Begriff und Bedeutung von Vorstrafen
Vorstrafen sind rechtskräftige strafrechtliche Verurteilungen, die in einem staatlichen Register gespeichert werden und unter bestimmten Voraussetzungen in Nachweisen wie dem Führungszeugnis erscheinen. Sie dokumentieren, dass eine Person wegen einer Straftat verurteilt wurde. Nicht jede polizeiliche Erfassung, Anzeige, Ermittlung oder Einstellung endet in einer Vorstrafe. Auch Maßnahmen außerhalb des Strafrechts, etwa Bußgelder wegen Ordnungswidrigkeiten, sind keine Vorstrafen.
Register und Nachweise
Bundeszentralregister
Strafrechtliche Verurteilungen werden im Bundeszentralregister (BZR) gespeichert. Dieses Register dient in erster Linie Behörden und Gerichten. Es enthält mehr Informationen, als in einem gewöhnlichen Führungszeugnis sichtbar sind. Neben Verurteilungen können dort beispielsweise auch bestimmte Entscheidungen im Jugendstrafrecht oder ausländische Mitteilungen vermerkt sein, sofern sie den rechtlichen Voraussetzungen entsprechen.
Führungszeugnisse
Das Führungszeugnis ist ein Auszug aus dem Bundeszentralregister. Es gibt unterschiedliche Arten:
- Privatführungszeugnis: wird für private Zwecke erteilt, etwa zur Vorlage bei einem Arbeitgeber.
- Behördliches Führungszeugnis: enthält in der Regel mehr Eintragungen als das Privatführungszeugnis, da Behörden ein erweitertes Informationsinteresse haben können.
- Erweitertes Führungszeugnis: wird in bestimmten Bereichen verlangt, insbesondere wenn Tätigkeiten mit Kindern und Jugendlichen in Betracht kommen. Es kann zusätzliche einschlägige Eintragungen ausweisen.
Ob und in welchem Umfang eine Verurteilung im jeweiligen Führungszeugnis erscheint, hängt von gesetzlichen Eintragungs- und Ausschlussregeln ab.
Unterschied zwischen Eintragung und Sichtbarkeit
Nicht jede Eintragung im Bundeszentralregister wird auch im Führungszeugnis aufgeführt. So können beispielsweise einzelne, weniger schwere Erstverurteilungen im Privatführungszeugnis unter bestimmten Voraussetzungen nicht erscheinen, obwohl sie im Register vermerkt sind. Für behördliche Führungszeugnisse gelten grundsätzlich strengere Offenbarungsregeln.
Was gilt als Vorstrafe?
Rechtskräftige Verurteilungen
Als Vorstrafe gilt in der Regel eine rechtskräftige strafrechtliche Verurteilung durch Urteil oder Strafbefehl. Ein Strafbefehl steht einer Verurteilung gleich, sofern er rechtskräftig wird. Verurteilungen zu Geldstrafen oder Freiheitsstrafen – mit oder ohne Bewährung – zählen gleichermaßen als Vorstrafen.

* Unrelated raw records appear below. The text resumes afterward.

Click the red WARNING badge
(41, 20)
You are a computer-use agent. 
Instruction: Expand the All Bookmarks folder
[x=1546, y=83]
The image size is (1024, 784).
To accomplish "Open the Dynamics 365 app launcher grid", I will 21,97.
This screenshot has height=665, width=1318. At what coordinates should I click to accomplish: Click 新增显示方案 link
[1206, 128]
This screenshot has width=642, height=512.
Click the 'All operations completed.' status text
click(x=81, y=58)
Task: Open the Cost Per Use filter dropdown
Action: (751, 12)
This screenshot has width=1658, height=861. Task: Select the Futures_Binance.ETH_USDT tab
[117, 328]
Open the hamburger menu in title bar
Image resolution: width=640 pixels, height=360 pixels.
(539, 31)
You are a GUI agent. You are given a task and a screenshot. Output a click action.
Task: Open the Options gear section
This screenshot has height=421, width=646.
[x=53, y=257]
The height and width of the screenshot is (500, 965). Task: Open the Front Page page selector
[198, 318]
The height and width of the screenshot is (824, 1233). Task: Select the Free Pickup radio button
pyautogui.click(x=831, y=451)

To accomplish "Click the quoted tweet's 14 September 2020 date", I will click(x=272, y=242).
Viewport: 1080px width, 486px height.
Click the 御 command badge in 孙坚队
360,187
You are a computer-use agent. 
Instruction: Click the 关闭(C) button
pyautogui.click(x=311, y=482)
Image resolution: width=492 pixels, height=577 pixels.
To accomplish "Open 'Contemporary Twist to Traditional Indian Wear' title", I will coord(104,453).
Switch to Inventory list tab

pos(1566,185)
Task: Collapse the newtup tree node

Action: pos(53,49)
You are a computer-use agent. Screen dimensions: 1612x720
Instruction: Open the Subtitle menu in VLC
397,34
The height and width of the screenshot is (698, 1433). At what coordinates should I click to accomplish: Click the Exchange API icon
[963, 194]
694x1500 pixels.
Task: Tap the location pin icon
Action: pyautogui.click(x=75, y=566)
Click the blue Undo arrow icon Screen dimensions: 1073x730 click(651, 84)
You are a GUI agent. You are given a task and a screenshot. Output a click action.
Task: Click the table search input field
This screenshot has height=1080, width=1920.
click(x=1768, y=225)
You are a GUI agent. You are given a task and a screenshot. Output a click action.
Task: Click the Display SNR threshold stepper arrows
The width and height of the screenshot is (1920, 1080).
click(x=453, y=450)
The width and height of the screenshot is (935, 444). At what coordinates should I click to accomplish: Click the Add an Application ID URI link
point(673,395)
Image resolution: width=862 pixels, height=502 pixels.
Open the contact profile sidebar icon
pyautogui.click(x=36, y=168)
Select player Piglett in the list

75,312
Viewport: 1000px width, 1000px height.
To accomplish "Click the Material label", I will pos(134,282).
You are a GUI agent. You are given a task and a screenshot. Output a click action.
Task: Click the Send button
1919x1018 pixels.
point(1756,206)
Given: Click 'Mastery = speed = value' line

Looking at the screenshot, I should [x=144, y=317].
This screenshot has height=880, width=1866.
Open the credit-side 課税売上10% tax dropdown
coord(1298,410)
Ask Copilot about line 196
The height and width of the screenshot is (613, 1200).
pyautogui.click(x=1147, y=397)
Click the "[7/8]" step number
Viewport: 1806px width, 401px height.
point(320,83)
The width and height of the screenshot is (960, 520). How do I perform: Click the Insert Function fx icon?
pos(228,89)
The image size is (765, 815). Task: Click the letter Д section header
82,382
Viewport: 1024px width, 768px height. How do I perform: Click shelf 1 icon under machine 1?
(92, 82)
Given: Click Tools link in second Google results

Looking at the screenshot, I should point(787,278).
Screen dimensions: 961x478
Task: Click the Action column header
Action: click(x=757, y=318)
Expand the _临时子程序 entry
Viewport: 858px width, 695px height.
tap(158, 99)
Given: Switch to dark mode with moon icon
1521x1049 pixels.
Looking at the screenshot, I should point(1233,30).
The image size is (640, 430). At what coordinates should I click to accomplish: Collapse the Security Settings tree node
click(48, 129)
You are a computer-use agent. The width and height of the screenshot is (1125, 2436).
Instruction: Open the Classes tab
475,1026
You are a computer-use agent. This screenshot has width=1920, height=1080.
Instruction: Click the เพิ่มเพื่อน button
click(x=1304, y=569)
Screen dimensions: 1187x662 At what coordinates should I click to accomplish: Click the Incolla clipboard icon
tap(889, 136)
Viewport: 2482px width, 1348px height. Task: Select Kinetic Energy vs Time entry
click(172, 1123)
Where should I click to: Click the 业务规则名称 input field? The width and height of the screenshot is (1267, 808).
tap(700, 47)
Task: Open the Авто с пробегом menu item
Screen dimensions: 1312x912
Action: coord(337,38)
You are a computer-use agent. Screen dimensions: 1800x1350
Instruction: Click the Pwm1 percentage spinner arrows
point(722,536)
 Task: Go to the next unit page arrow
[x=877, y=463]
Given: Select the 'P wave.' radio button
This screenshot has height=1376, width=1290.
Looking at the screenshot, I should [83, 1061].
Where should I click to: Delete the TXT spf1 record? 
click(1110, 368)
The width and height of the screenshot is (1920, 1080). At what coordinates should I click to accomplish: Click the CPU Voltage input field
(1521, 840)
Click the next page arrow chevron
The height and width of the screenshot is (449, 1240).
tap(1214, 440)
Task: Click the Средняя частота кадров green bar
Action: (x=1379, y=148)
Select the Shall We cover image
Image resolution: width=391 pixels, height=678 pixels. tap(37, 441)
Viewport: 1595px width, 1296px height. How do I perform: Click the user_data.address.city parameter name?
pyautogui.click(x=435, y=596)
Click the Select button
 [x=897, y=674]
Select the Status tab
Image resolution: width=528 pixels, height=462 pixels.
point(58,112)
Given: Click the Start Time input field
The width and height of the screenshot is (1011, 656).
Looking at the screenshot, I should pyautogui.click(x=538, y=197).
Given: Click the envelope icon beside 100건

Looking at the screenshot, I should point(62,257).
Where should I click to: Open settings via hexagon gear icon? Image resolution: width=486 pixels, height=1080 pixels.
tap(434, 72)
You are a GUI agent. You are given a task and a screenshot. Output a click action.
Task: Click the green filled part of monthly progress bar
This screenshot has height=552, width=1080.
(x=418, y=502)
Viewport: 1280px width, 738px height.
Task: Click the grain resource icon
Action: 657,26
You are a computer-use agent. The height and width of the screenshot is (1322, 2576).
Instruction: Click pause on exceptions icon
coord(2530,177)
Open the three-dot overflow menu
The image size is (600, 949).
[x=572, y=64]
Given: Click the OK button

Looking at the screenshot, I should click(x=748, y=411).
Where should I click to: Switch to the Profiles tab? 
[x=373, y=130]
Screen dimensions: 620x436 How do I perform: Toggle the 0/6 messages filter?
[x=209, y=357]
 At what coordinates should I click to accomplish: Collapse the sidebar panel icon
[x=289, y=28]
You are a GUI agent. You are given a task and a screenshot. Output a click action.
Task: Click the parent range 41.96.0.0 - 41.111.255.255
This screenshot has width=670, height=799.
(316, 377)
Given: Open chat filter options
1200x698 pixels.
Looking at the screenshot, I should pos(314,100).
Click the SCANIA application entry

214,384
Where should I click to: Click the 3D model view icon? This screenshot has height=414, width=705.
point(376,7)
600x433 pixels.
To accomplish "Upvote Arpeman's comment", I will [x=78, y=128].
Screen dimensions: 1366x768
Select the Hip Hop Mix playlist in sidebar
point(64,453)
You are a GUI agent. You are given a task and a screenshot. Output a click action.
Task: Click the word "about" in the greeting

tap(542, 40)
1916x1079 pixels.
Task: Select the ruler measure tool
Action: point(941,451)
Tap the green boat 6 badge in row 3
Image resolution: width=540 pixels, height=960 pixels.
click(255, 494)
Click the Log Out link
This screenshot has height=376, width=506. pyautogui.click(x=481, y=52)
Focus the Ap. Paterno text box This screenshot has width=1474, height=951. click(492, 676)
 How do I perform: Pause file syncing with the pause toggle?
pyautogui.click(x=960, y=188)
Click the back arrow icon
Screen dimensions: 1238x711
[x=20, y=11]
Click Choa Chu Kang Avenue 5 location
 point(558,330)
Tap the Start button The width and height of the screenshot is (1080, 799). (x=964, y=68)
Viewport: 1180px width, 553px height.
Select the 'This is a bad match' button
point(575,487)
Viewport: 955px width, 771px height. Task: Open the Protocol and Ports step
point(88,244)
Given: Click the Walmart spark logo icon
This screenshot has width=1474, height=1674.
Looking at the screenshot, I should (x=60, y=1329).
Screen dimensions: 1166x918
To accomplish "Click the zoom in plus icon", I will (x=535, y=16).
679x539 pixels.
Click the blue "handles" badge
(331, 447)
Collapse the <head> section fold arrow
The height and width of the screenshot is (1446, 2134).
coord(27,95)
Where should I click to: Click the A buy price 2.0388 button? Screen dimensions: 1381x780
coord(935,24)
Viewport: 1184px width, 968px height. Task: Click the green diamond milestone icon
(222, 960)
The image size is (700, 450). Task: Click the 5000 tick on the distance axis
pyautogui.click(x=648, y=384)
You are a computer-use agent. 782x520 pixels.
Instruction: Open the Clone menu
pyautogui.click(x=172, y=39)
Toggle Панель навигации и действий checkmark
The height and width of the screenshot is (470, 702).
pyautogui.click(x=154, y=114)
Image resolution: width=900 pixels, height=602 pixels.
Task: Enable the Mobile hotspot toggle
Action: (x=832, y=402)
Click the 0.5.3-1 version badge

Keine Vorstrafe: Einstellungen und Ordnungswidrigkeiten
Einstellungen von Verfahren, Freisprüche, Diversionsentscheidungen oder Bußgeldbescheide wegen Ordnungswidrigkeiten begründen keine Vorstrafen. Sie können jedoch, je nach Konstellation, in anderen polizeilichen oder verwaltungsrechtlichen Zusammenhängen dokumentiert sein, ohne dass dadurch eine Vorstrafe entsteht.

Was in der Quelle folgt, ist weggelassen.